* [Exercise]: Put each line of the data below into a numbered list, skipping blank lines and leaving out the pictures.
# Input rows start
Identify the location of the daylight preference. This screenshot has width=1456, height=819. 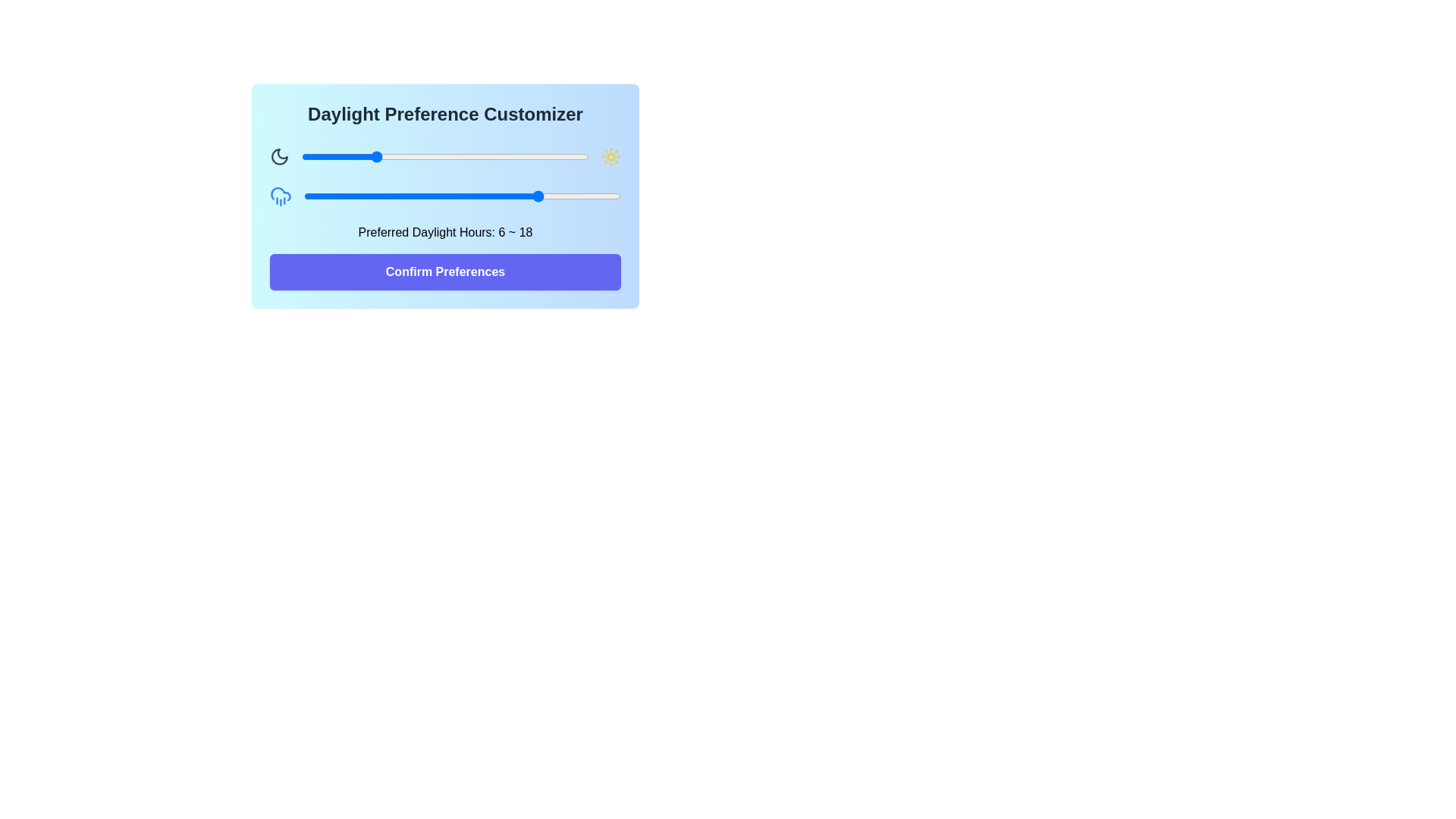
(302, 157).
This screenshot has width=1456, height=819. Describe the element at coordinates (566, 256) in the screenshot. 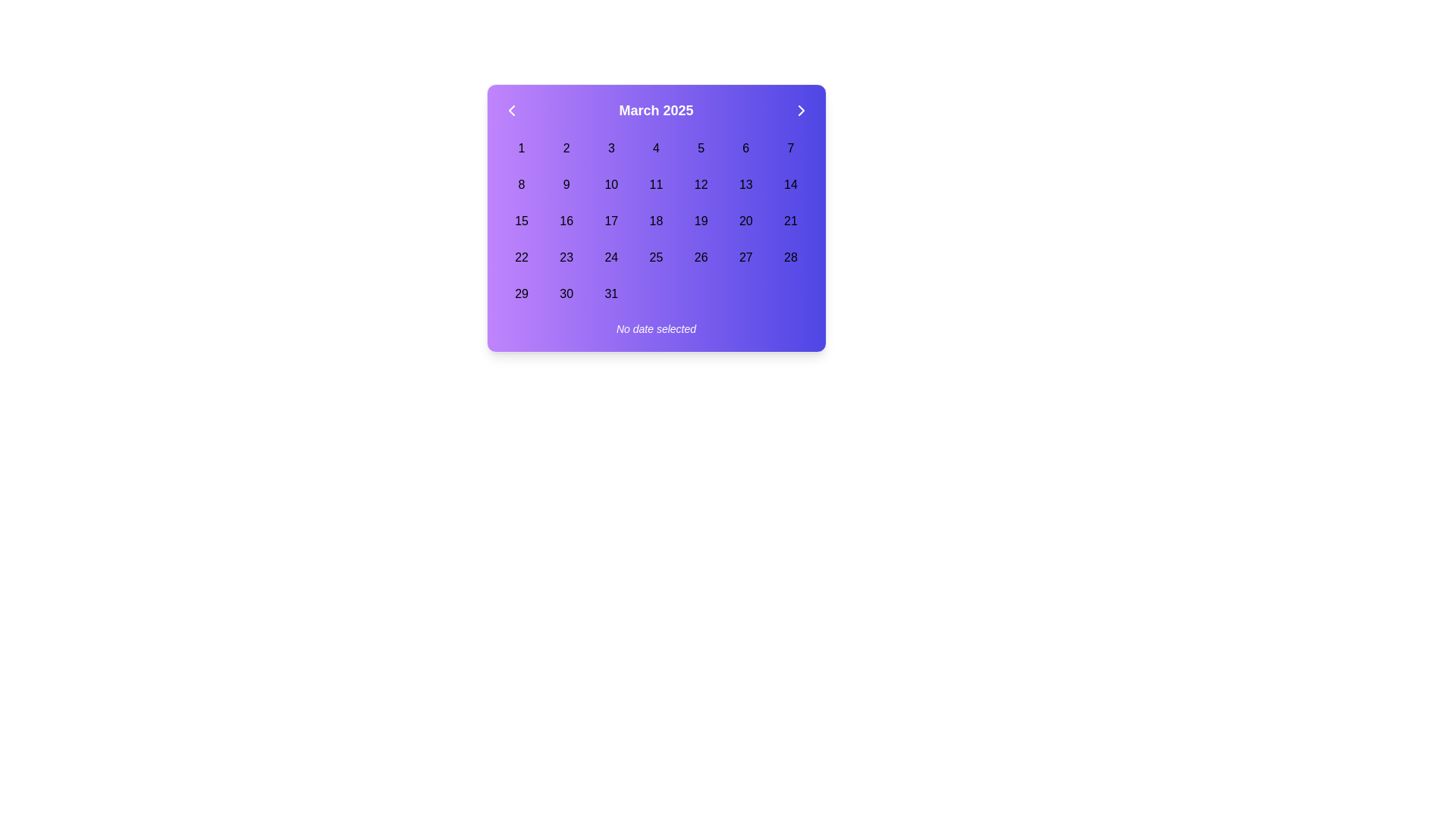

I see `the clickable date button displaying '23'` at that location.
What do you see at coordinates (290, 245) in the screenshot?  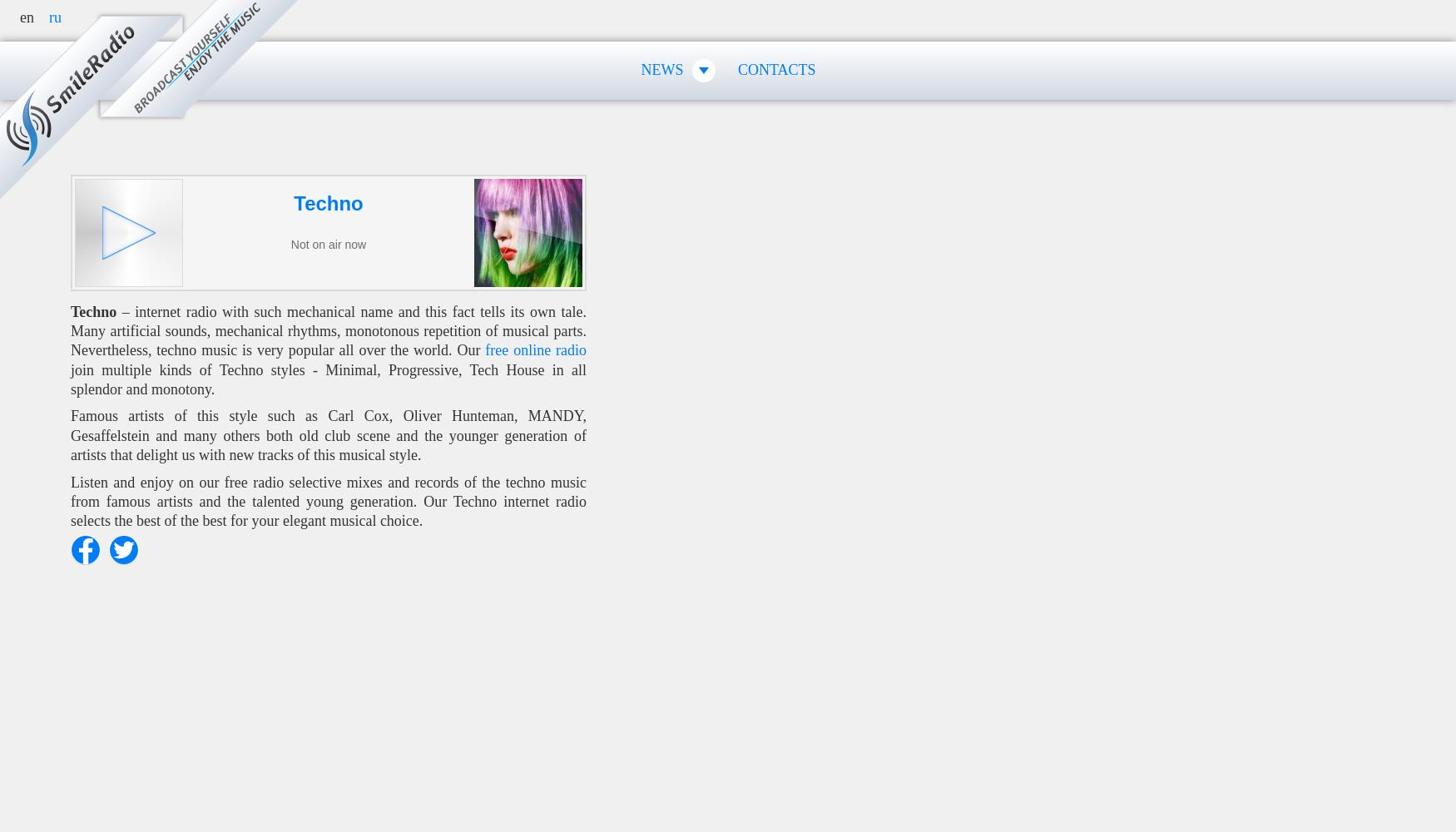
# Input rows end
* [The answer]:
1. Identify the location of the daylight preference. This screenshot has width=1456, height=819. 
2. (302, 157).
3. This screenshot has width=1456, height=819. Describe the element at coordinates (566, 256) in the screenshot. 
4. I see `the clickable date button displaying '23'` at that location.
5. What do you see at coordinates (290, 245) in the screenshot?  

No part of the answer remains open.